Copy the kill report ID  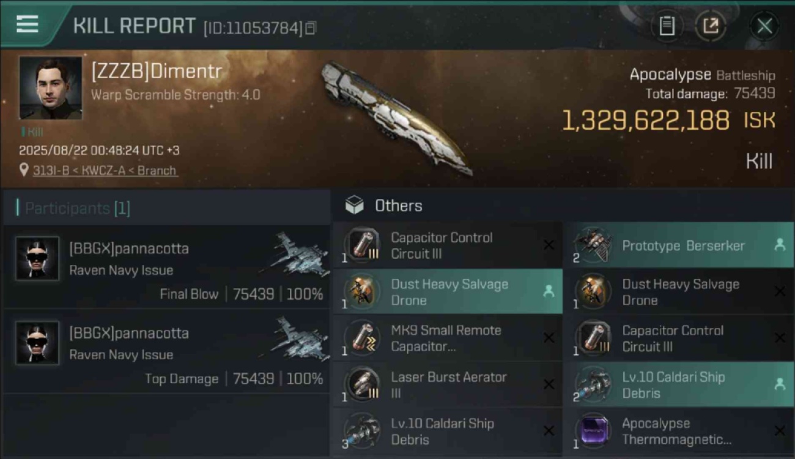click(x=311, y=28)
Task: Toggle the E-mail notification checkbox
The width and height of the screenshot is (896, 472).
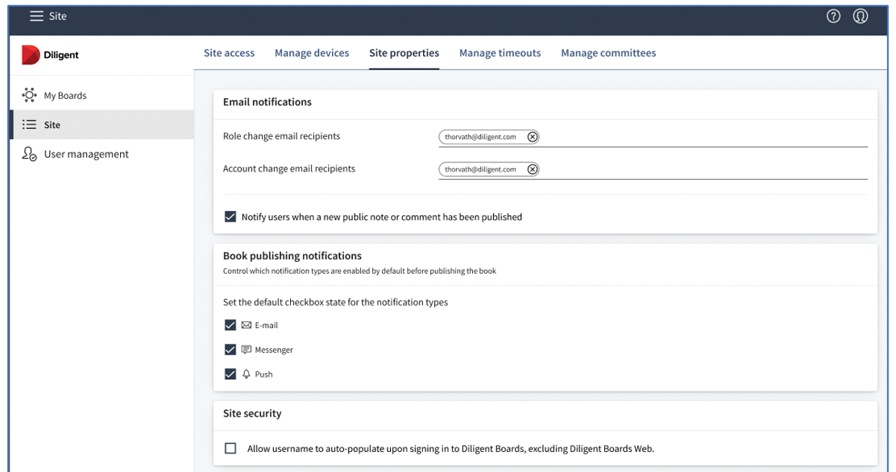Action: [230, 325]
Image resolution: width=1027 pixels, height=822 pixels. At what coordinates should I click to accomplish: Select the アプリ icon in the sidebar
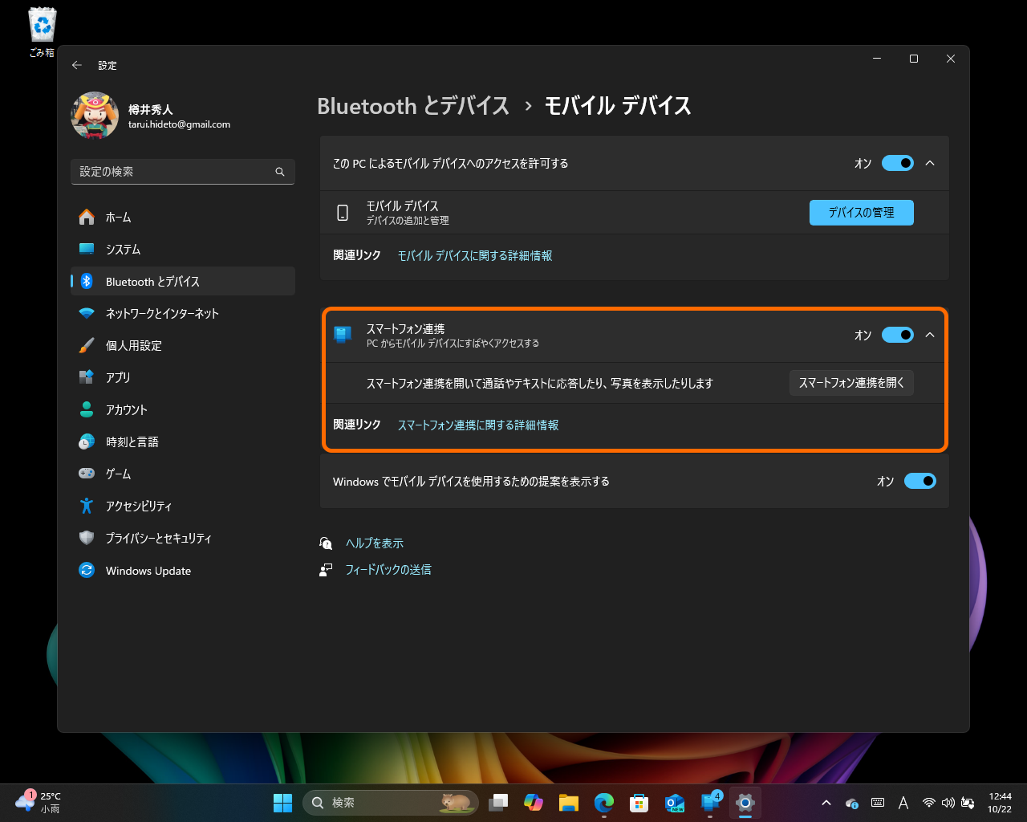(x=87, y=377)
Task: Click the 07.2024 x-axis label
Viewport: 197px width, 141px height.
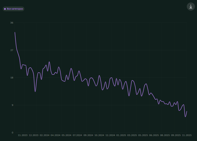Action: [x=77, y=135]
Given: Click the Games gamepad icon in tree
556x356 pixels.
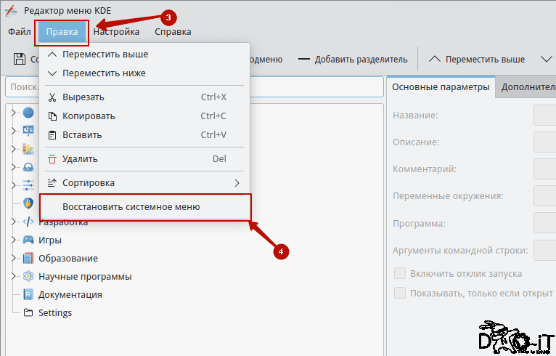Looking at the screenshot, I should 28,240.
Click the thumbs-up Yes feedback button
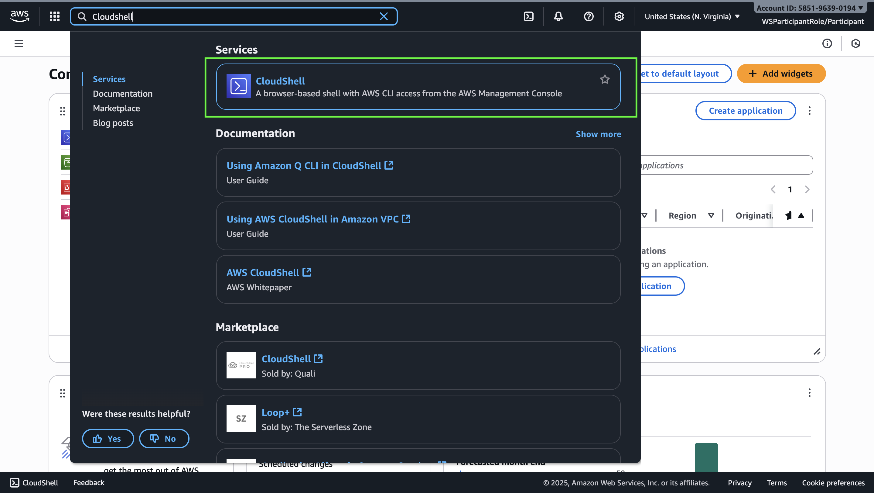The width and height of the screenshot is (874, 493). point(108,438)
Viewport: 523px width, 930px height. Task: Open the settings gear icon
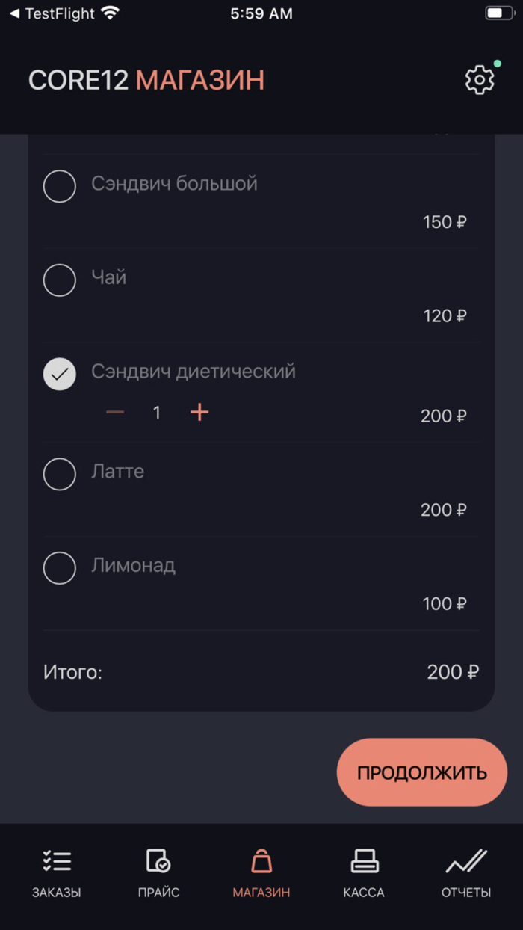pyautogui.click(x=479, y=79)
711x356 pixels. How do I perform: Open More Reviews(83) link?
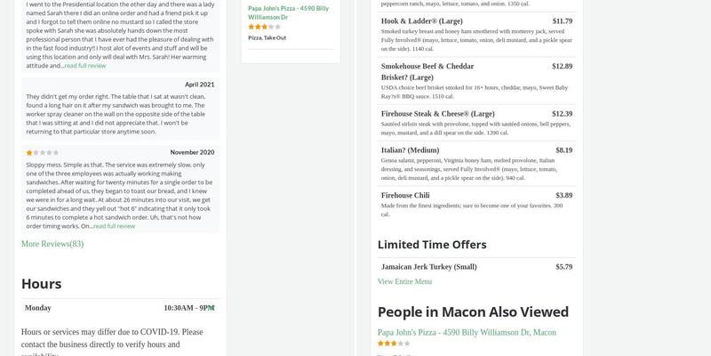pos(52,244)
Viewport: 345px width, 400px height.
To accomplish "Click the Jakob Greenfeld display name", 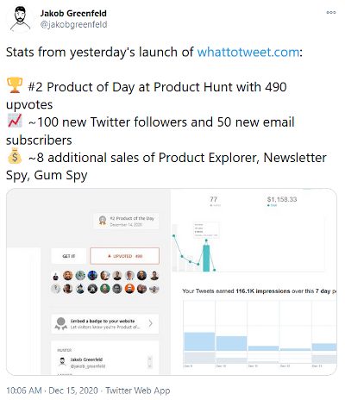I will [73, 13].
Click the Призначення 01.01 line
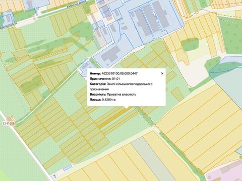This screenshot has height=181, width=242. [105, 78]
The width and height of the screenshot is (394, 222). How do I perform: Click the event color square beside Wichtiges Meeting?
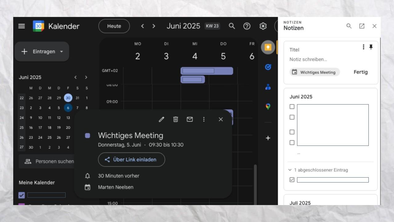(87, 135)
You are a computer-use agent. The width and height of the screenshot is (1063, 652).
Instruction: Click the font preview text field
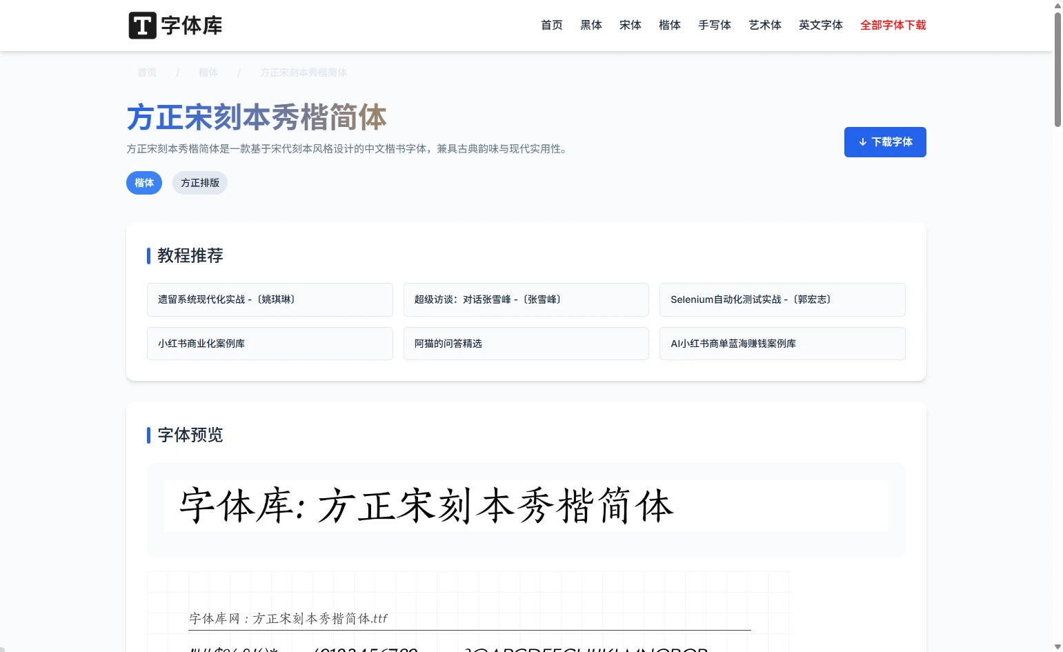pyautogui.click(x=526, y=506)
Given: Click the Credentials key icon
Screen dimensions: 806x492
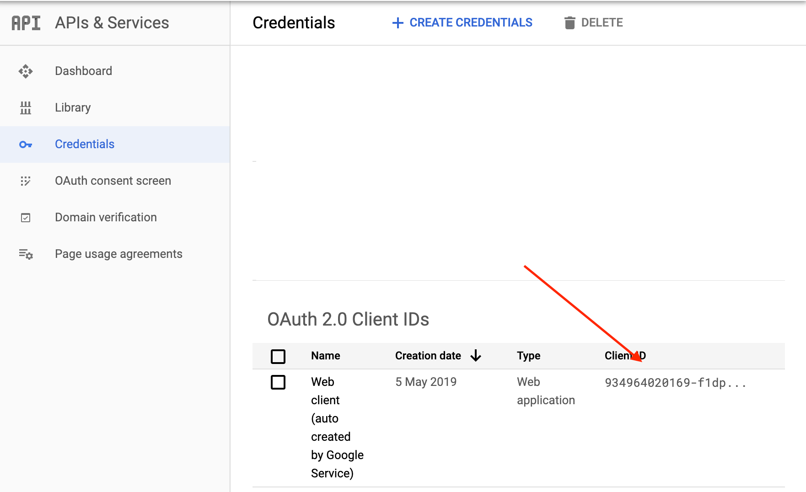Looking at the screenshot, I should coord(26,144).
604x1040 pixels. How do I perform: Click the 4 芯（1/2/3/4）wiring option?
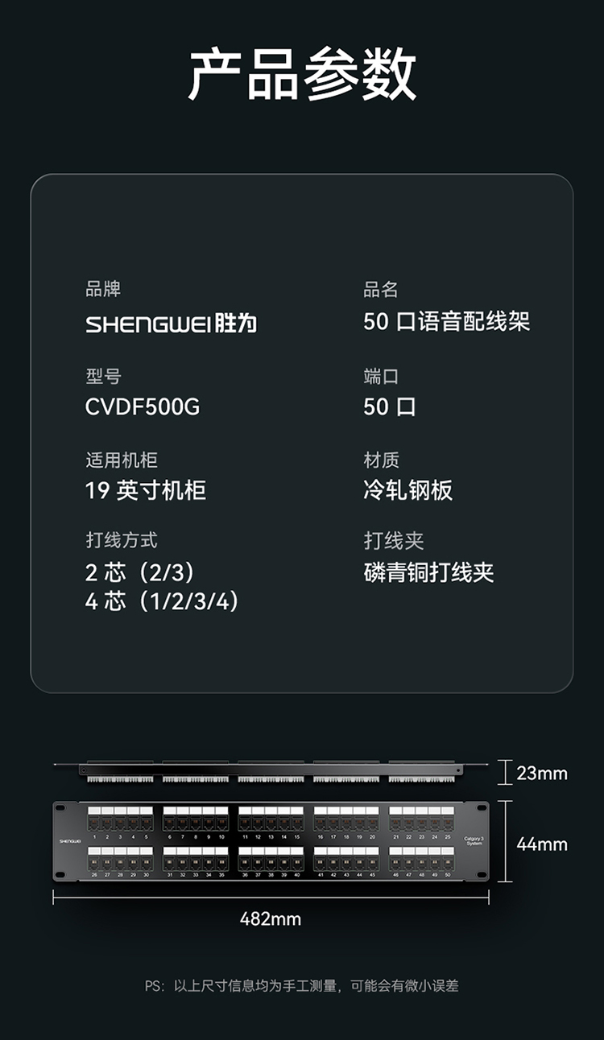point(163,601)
++++++++++
▶ **What you will do**
In the listing, find the line with "604x1040 pixels. How" and retype exactly from there through the last line, both included, leaving the pictures out.

▶ **Answer box**
604x1040 pixels. How do I perform: Click the 4 芯（1/2/3/4）wiring option?
point(163,601)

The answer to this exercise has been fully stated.